Besikci, a former Nobel Prize nominee, was among tens of thousands of Kurds and others who rallied in the German city of Cologne on Saturday in support of the Kurdistan Region's September 25 independence referendum.

The PEN International honorary member, who served 17 years of a 100-year sentence in Turkish prisons for his pro-Kurdish writings, has argued for Kurds not only in his country's southeast but also for other parts of Kurdistan to establish their own enclaves.  

He commented about the timing of the referendum which the United States has deemed to be wrong.

"Indeed the time has come. We could say it is even late. It is a problem which had to be addressed in the 1920s," said Besikci, calling the referendum "valuable."

After World War I, Kurdish nationalists pinned their hopes on treaties like Sykes-Picot and Sevres. With the dissolution of the Ottoman Empire, the Treaty of Lausanne partitioned Kurdish territory between Turkey, the British mandate of Iraq, the French mandate of Syria, and the Shah’s Persia.

Again after World War II, the international community sat down in San Francisco, but no state was agreed upon for Kurds.

Besikci explained that when the Middle East was partitioned after the Second World War by the Allies, a state for Kurdistan also should have been created. 

"For example, when Iraq associated with Great Britain, it was established, and Jordan and Palestine were established.
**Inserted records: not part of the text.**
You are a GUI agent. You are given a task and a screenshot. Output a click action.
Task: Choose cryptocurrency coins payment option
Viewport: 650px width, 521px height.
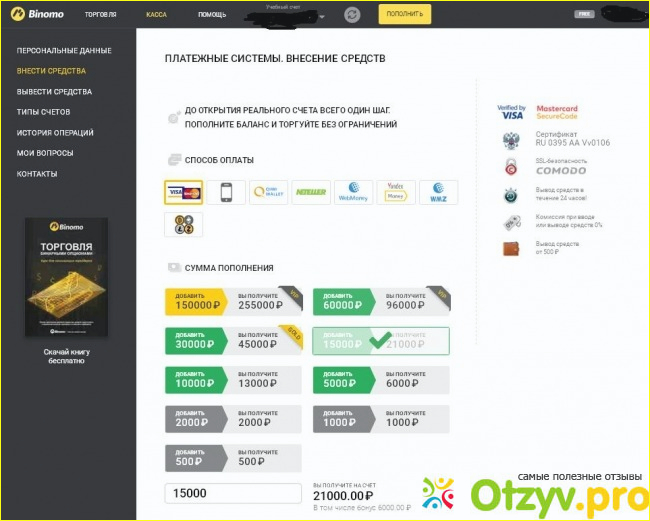click(184, 224)
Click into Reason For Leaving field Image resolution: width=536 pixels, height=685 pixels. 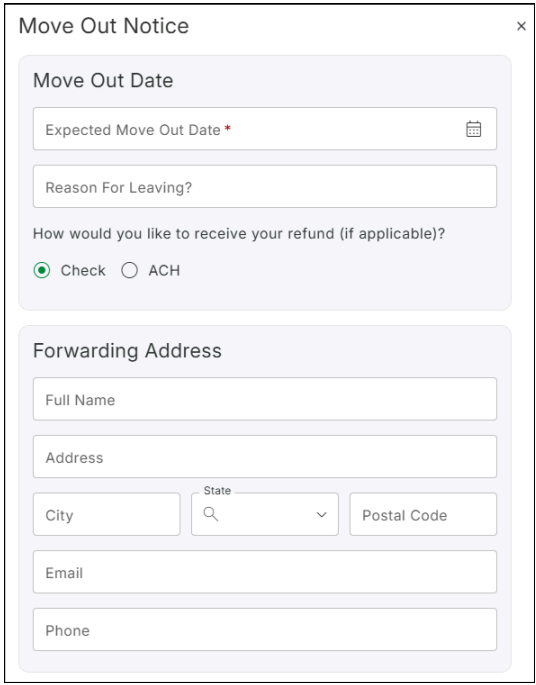pyautogui.click(x=265, y=187)
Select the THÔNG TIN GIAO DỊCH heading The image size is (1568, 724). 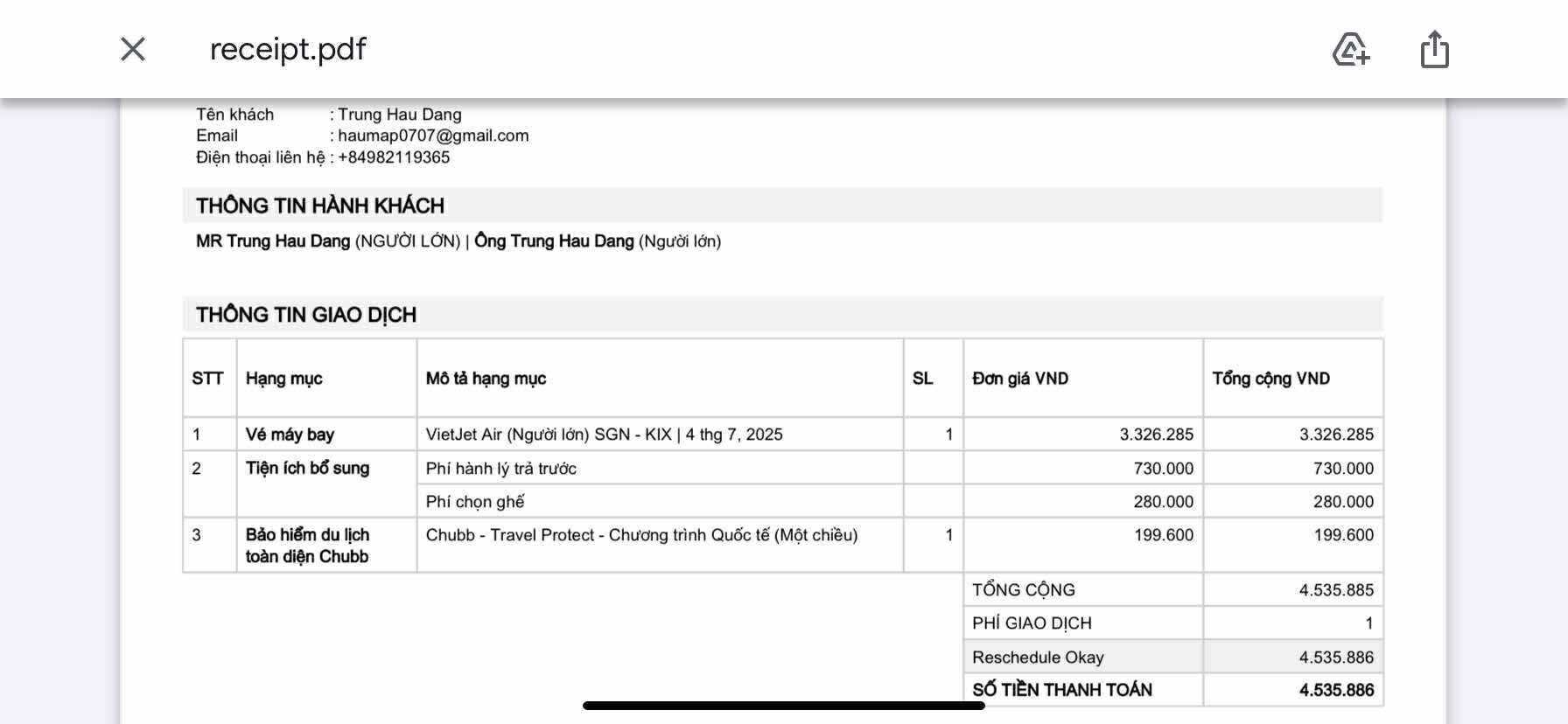point(306,315)
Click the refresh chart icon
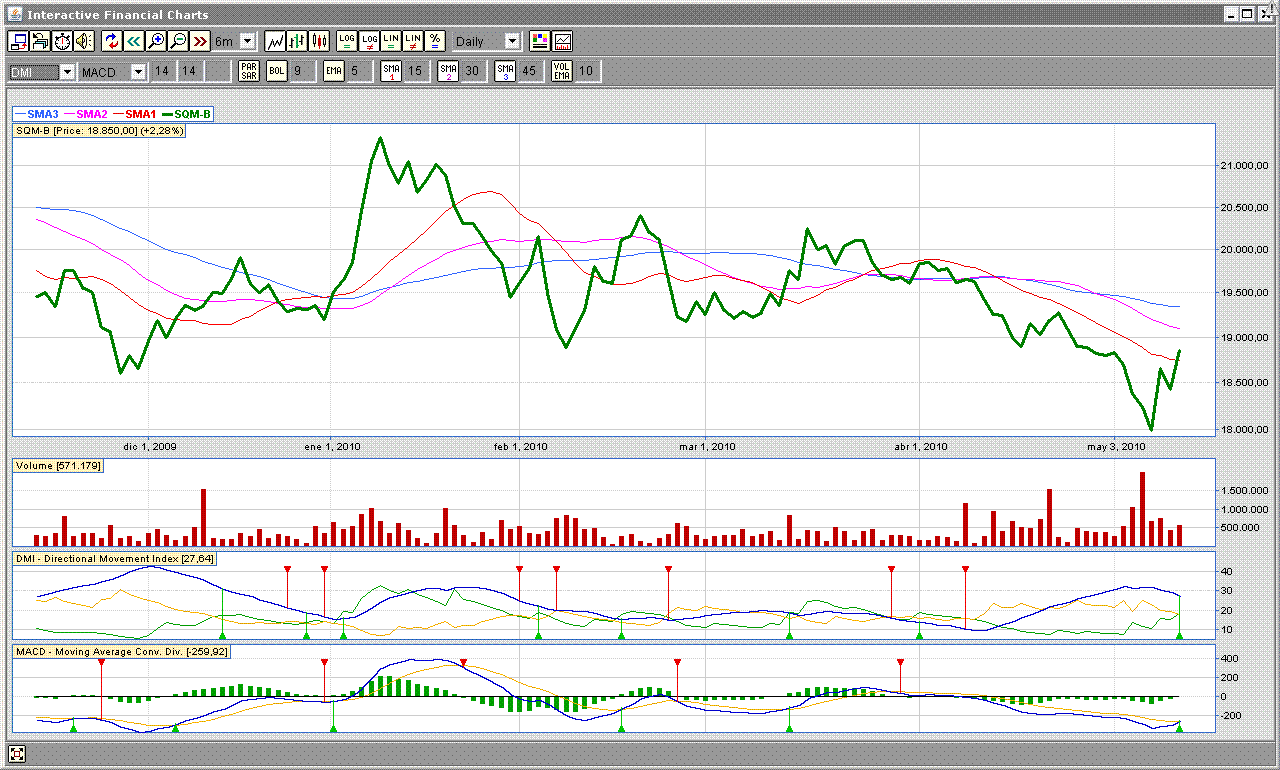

And Syria and Lebanon, which were associated with France, were also established — Kurdistan had to be established as well," he explained, adding that although these countries were colonies of the superpowers, they did not even allow for the establishment of a colonized Kurdistan state. 

The scholar, who was named Rudaw Media Network’s Person of the Year in 2014, noted that 50 million Kurdish people do not have a single representative in the United Nations, at the Islamic conferences, or at the Olympiads.

Besikci dismissed world and neighboring countries’ comments on the process, saying what is really important is the voice of the Kurds.

"What Iran says, what Iraq says, what America says — let them say whatever they want, what really matters is what Kurds say. Kurdish insistence in this subject is very important."

Ankara has called the referendum a “wrong step.” Turkish Foreign Minister Mevlut Cavusoglu told Rudaw in Erbil after meeting with Kurdistan President Masoud Barzani on August 23 that trade relations between the two have no connection with the referendum.